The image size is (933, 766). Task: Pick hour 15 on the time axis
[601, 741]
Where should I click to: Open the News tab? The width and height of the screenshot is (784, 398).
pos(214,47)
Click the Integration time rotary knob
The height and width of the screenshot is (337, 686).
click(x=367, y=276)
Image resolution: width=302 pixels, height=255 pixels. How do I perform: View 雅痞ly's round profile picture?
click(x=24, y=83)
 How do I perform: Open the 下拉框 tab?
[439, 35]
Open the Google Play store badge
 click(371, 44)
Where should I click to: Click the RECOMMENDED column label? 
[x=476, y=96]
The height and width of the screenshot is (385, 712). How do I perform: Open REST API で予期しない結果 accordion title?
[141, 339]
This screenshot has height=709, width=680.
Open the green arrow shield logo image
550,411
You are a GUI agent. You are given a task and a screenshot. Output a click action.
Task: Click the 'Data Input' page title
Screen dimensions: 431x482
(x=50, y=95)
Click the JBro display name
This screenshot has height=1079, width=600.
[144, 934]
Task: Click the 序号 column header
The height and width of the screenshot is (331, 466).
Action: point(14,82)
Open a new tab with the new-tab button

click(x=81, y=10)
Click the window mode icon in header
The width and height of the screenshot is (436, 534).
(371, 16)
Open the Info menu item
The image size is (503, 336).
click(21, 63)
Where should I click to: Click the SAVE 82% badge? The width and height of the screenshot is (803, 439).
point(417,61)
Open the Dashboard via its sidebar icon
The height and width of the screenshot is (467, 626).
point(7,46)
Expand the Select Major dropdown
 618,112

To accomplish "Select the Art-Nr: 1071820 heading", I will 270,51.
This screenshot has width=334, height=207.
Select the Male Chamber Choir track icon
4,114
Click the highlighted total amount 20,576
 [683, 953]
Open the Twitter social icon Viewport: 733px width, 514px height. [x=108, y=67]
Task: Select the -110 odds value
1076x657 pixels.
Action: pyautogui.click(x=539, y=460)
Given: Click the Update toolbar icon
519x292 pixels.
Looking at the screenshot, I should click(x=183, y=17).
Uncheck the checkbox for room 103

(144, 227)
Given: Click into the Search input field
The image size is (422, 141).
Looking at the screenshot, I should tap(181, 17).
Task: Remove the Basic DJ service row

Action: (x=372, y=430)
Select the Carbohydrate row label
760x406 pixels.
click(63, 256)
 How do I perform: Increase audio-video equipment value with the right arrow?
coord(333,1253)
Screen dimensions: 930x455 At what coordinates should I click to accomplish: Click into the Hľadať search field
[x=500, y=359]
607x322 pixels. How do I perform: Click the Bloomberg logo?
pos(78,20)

====

In the listing, find every line with the word "header" and return it.

RESPONSE AREA:
Task: Click the 序号 column header
Click the window mode icon in header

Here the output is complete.